(Daten zu Elementen und Textpositionen)
########################################

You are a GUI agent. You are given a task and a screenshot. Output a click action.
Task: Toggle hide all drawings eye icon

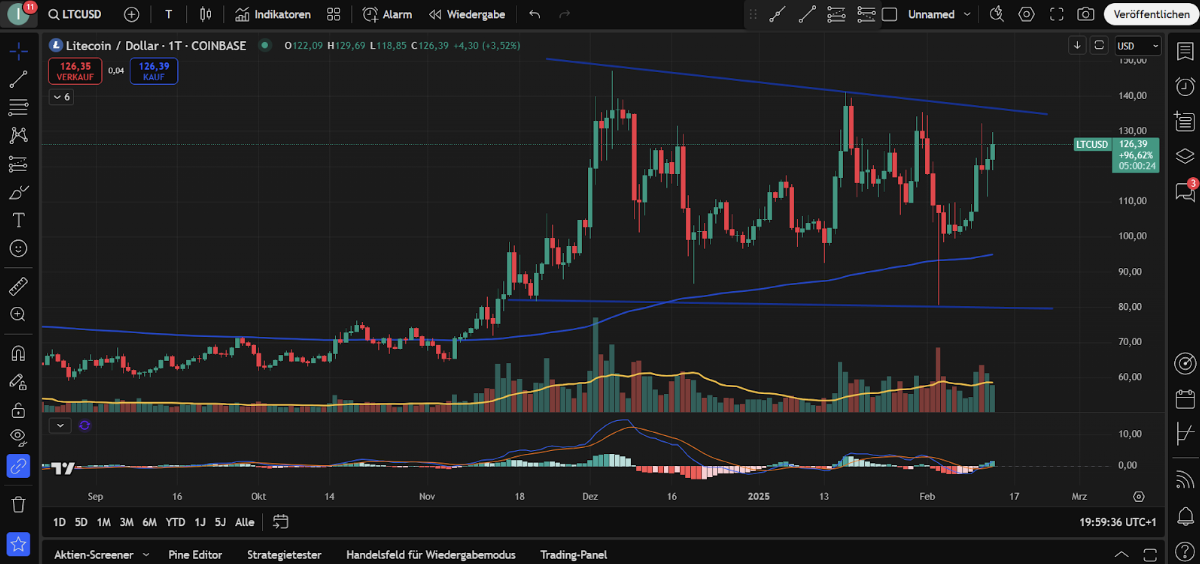pyautogui.click(x=18, y=437)
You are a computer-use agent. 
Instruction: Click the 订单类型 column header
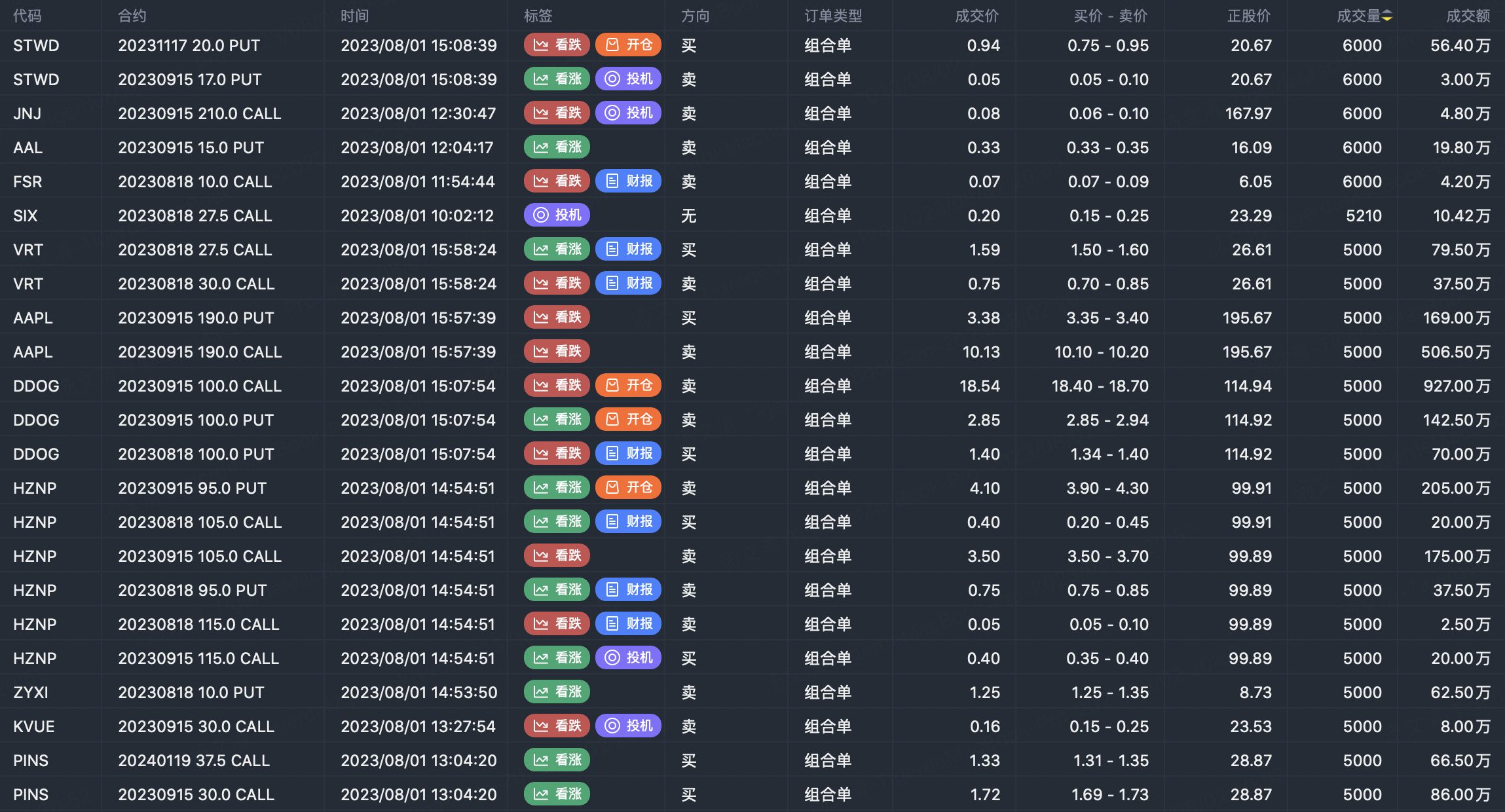click(x=833, y=16)
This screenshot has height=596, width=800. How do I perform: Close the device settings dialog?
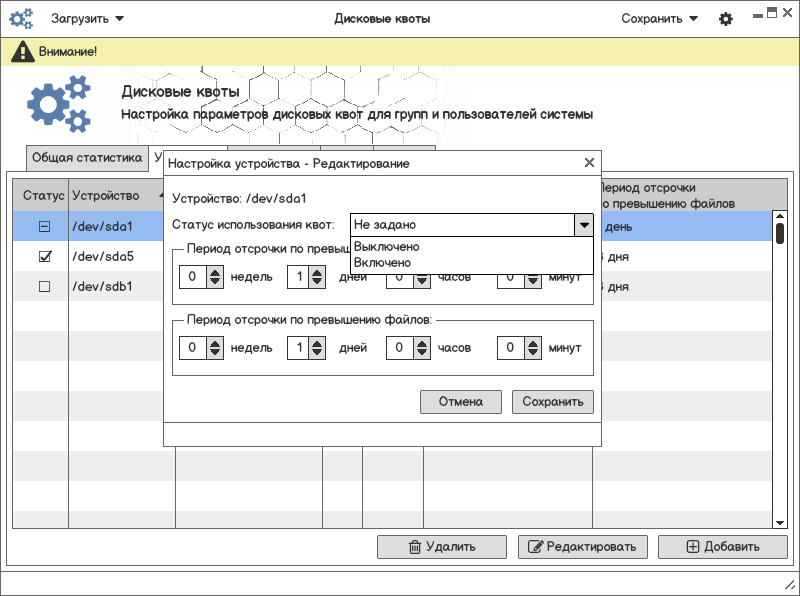click(589, 163)
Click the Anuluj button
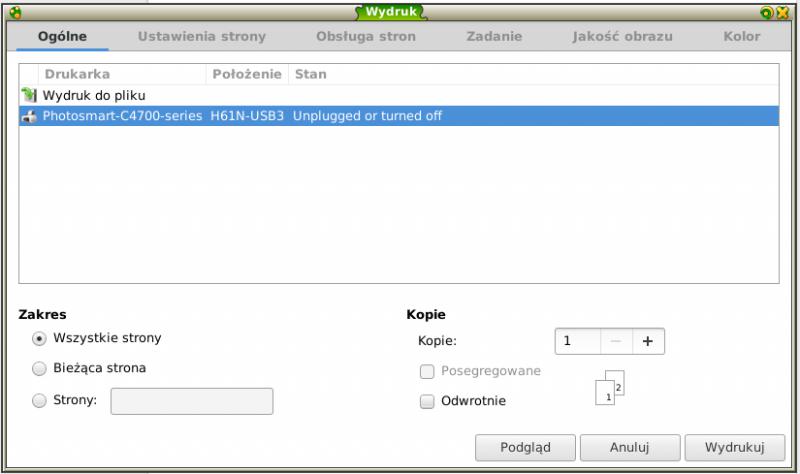 [630, 446]
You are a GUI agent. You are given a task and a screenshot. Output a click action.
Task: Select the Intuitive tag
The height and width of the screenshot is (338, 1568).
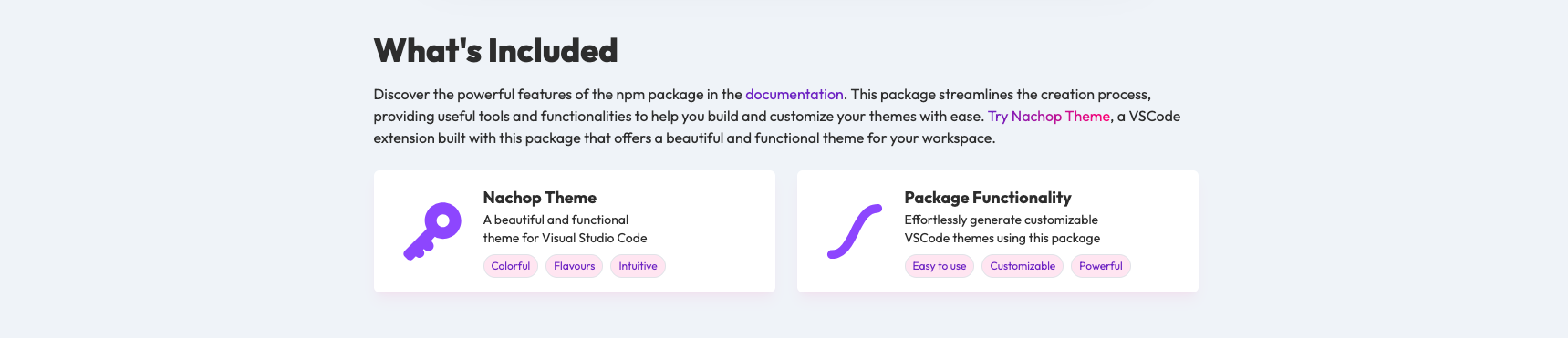[638, 266]
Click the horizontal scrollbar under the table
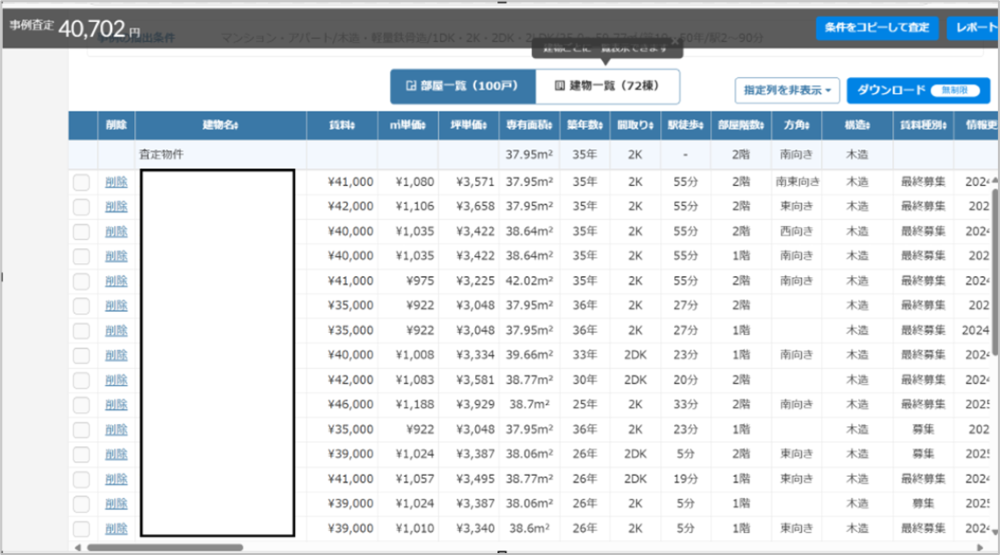The height and width of the screenshot is (555, 1000). (165, 547)
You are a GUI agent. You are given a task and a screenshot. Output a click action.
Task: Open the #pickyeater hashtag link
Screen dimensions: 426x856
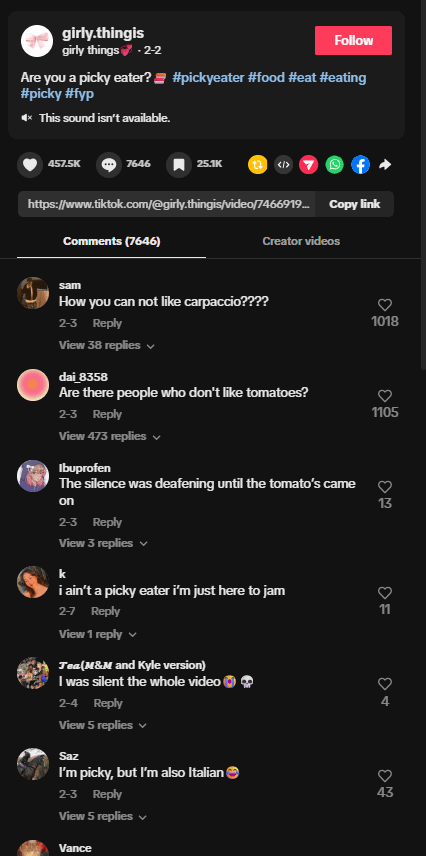coord(208,78)
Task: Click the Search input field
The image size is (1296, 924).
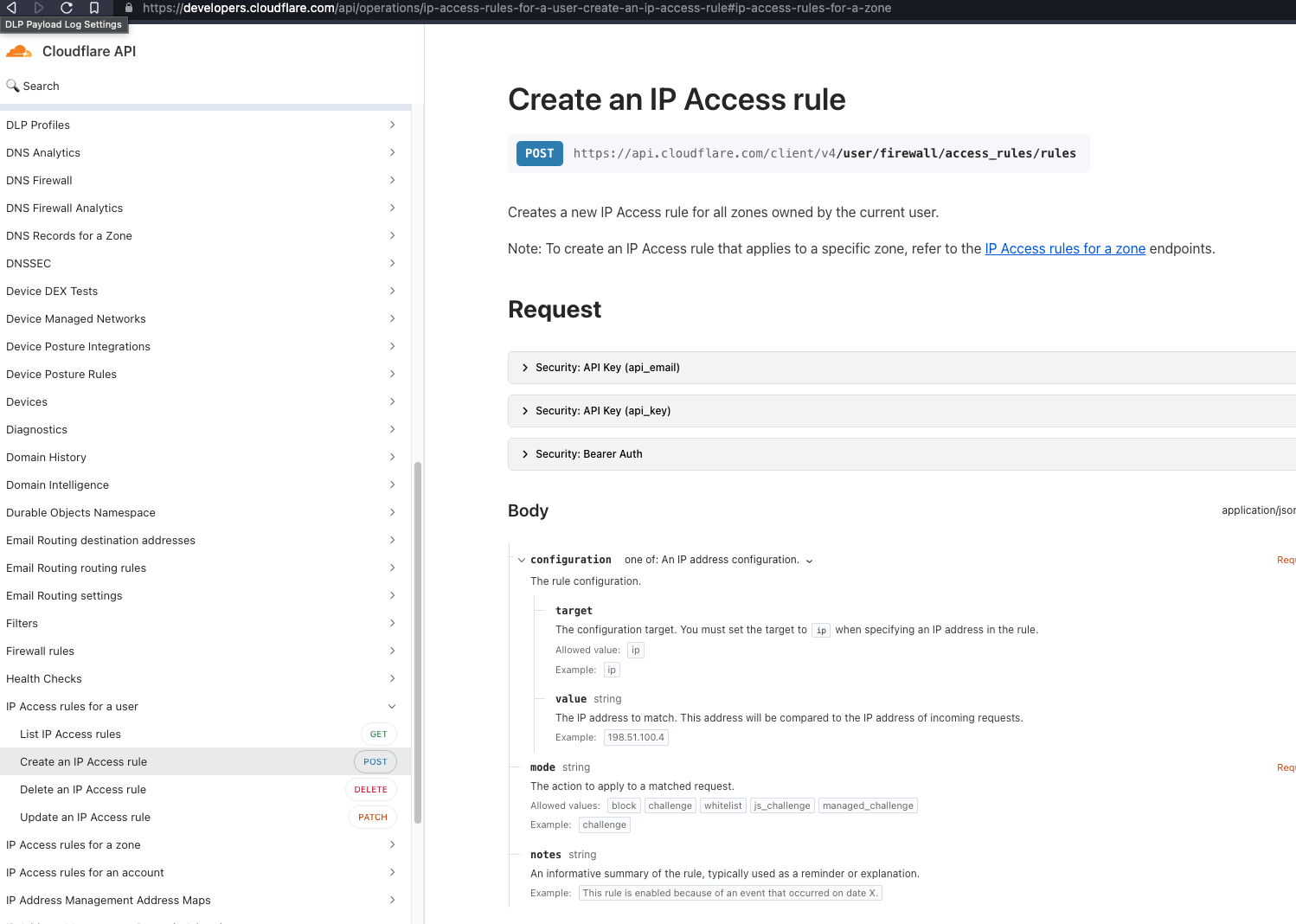Action: tap(208, 86)
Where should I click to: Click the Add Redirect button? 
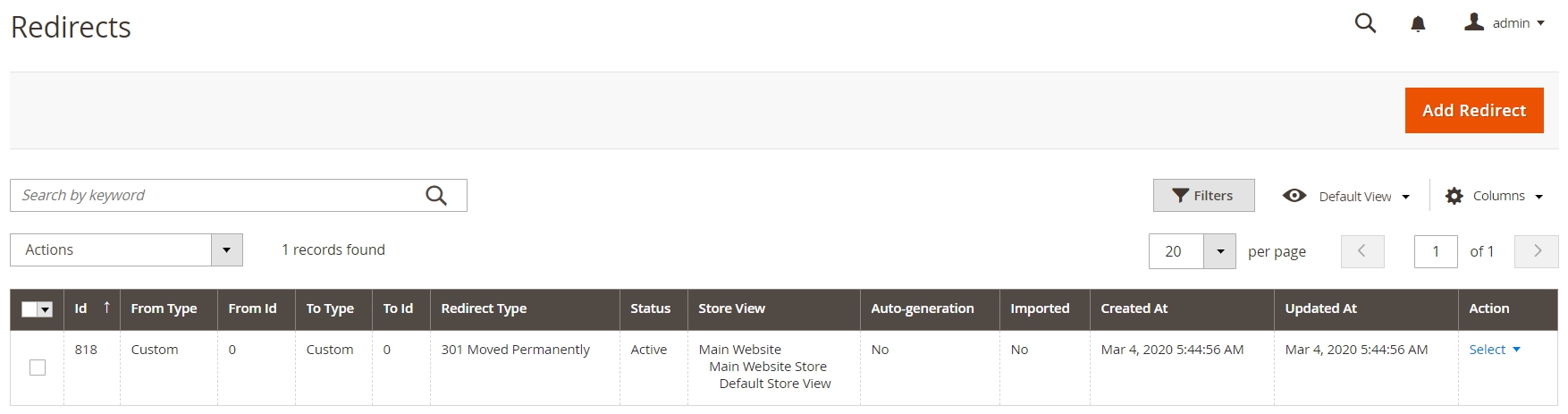pos(1474,110)
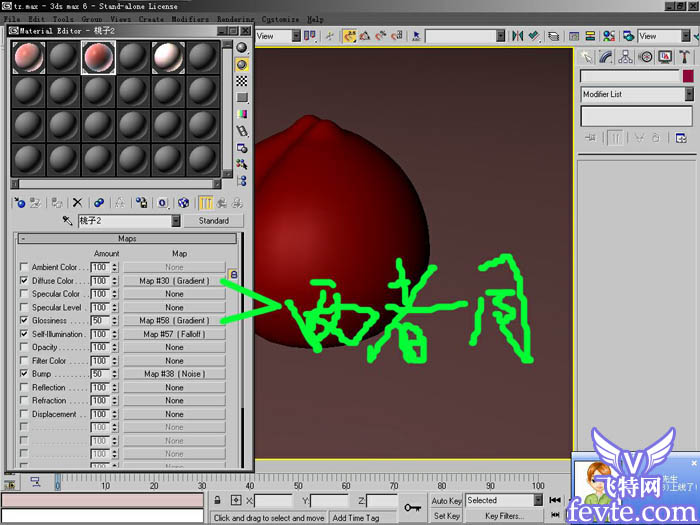The width and height of the screenshot is (700, 525).
Task: Toggle the Backlight icon in Material Editor
Action: click(x=242, y=63)
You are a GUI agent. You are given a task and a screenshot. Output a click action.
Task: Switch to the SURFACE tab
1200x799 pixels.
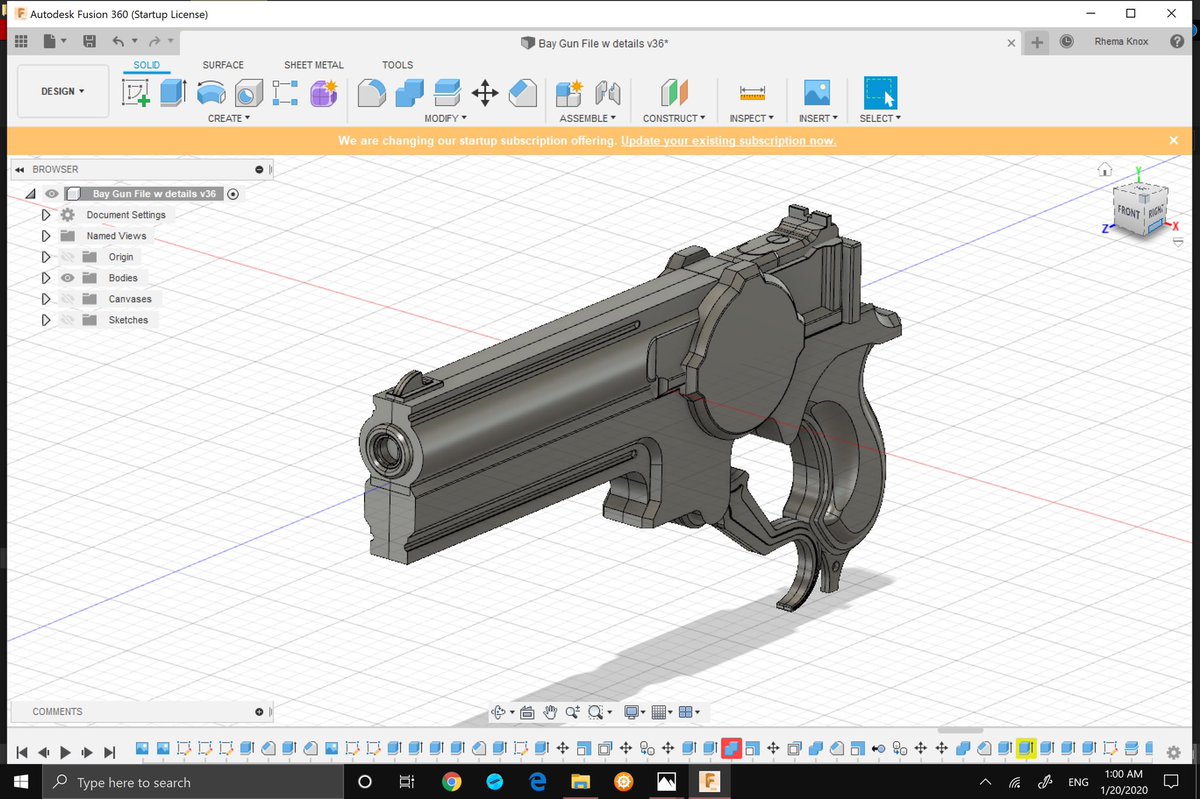[223, 65]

########################################

Die Aufgabe: Gib die Zeilen unverändert wieder. Beginne mit der Zeile mit „Click the Anuluj button“ und fahre bis einschließlich der Zeile mit „Action: tap(208, 86)“ fort, lass dabei aber die Bilder weg.

Die Antwort:
Click the Anuluj button
 [630, 446]
You are a GUI agent. You are given a task and a screenshot. Output a click action.
Task: Select the Intuitive tag
The height and width of the screenshot is (338, 1568).
[638, 266]
Click the horizontal scrollbar under the table
The height and width of the screenshot is (555, 1000). (165, 547)
You are a GUI agent. You are given a task and a screenshot. Output a click action.
Task: Open the #pickyeater hashtag link
Screen dimensions: 426x856
coord(208,78)
Task: Click the Search input field
The image size is (1296, 924).
Action: tap(208, 86)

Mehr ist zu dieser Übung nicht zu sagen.